Failures when updating critical components in a batch

[dmik]

There are known failures if a number of critical components related to YUM/RPM are being updated in a batch (e.g. by yum update which tries to install all available updates).

Consider this scenario: some DLL to be updated (e.g. LIBCx) gets a new function that is used by some application to be updated which is part of the update tool itself (e.g. RPM) and there also are some other applications to be updated in this batch besides the first two.

First, YUM will update LIBCx (all fine). Then it will update RPM using the older RPM which uses the old LIBCx (also fine as the old LIBCx is kept in memory by python running YUM even after being replaced by a new LIBCx). From this point on YUM will try to use the new (updated) RPM executable to install the remaining updates in the batch. But given that the new RPM needs the new LIBCx which won't be loaded because the old one is still in memory, it will have to use the old one but the old one misses a function it needs, so RPM will bail out. There are other possible scenarios similar to this one.
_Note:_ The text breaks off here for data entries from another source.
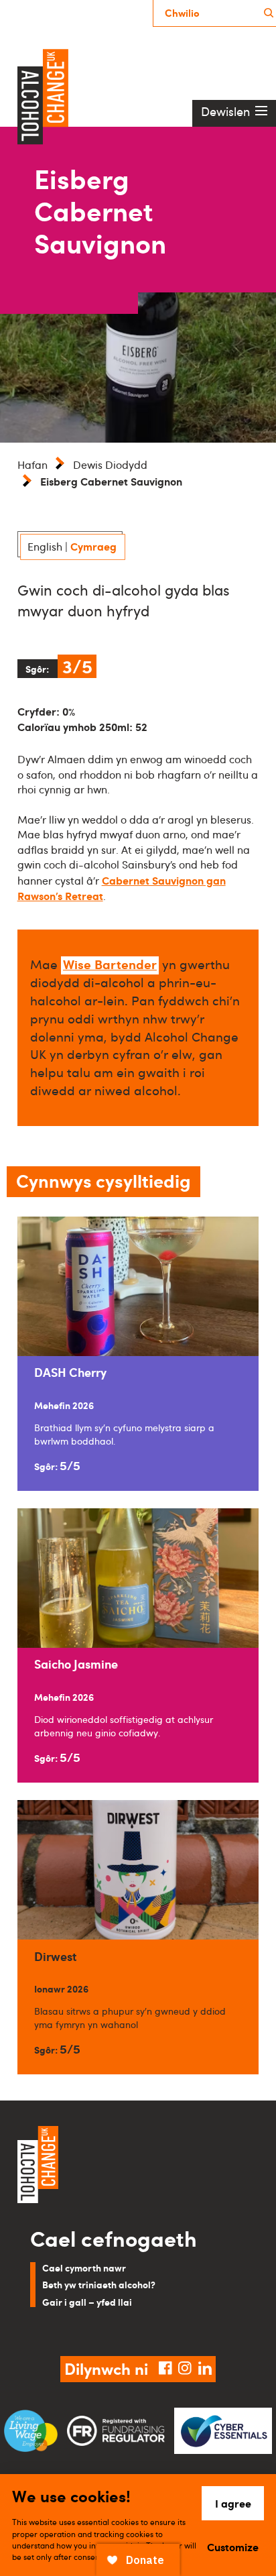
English (44, 546)
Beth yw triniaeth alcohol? (98, 2284)
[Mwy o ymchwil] (268, 13)
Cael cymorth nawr (84, 2267)
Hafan (32, 464)
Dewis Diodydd (110, 464)
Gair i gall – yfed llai (87, 2301)
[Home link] (138, 2166)
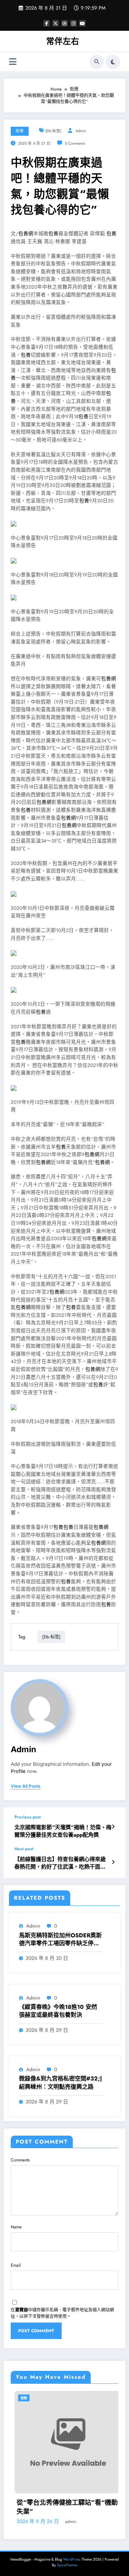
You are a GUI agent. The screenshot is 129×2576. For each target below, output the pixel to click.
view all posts (25, 1786)
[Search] (97, 62)
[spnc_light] (113, 62)
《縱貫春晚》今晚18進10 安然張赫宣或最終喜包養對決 (58, 2011)
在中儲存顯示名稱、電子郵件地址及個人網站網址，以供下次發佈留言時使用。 (62, 2313)
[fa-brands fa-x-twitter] (55, 23)
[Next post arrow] (113, 1862)
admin (81, 131)
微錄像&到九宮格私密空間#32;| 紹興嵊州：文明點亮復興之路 (60, 2083)
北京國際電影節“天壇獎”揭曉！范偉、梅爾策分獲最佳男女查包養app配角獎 (62, 1831)
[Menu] (13, 61)
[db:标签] (53, 131)
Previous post (27, 1816)
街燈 (20, 131)
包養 (53, 233)
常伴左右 (62, 41)
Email (16, 2265)
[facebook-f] (46, 23)
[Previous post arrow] (113, 1826)
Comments (20, 2160)
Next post (23, 1848)
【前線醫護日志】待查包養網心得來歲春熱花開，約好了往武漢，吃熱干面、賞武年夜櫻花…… (60, 1863)
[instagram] (73, 23)
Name (16, 2227)
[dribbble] (64, 23)
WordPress (71, 2559)
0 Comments (75, 143)
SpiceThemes (67, 2565)
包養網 (25, 233)
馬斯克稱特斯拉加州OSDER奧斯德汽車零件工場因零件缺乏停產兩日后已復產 (60, 1940)
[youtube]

The only workaround for this problem is to update packages in a specific order which is manually defined by the user. I.e. in the above scenario it would be yum update libcx followed by a reboot (to have a newer LIBCx loaded), then update all the rest (other failing scenarios could require a different order). This clearly needs a better solution as forcing the end user to decide which packages to update first and do it manually beats the whole purpose of the smart package manager.

This ticket originates from #257 which contains a real life example in the comments.

[dmik]

The root of this problem is that under OS/2 it's generally impossible to pick up changes to DLLs on the fly if these DLLs are being used by an already running process. OS/2 locks them not only on the file level (which can be unlocked) but also in terms of handling DLL exports — and all newly started applications importing these DLLs will use in-memory copies even if the DLL file is updated on disk. I'm almost sure that it's not possible to overcome this even with setting LIBPATHSTRICT=T because the full DLL file path doesn't change in this case so OS/2 will most likely still use the old copy. But even if it worked, this wouldn't be an ultimate solution: there are DLLs that are not designed to have multiple copies of themselves being loaded and used at the same time (kLIBC is one of them — having two copies of it, no matter different or completely the same, will e.g. kill the fork mechanics).

The only legal way to resolve this to force all applications using the given DLL to terminate so that the old one is released a the new one gets loaded, or, if termination is not possible, reboot the system. And this is where a proper solution for this problem should go. Since RPM already knows which DLLs it replaces, it should force dependent application termination or a reboot — and refuse to operate (i.e. install/update/remove) until the user does so. This is worth a separate ticket so I created # for that. The only special addition of this ticket to #261 is that when a termination of YUM (python) is required, YUM should be aware of it and restart itself gracefully to continue executing the requested command. And YUM should refuse any further operation as well if there is still some dependent DLL which is not reloaded after restarting YUM itself because it is being held by some other application which hasn't been restarted yet.

As a temporary solution, until #261 is done, we may simply use a special flag created in the post-install script of a mission-critical package (LIBCx in the imaginary scenario above) which will tell YUM to forbid any package manipulation (with a respective message informing the user) until the system is rebooted.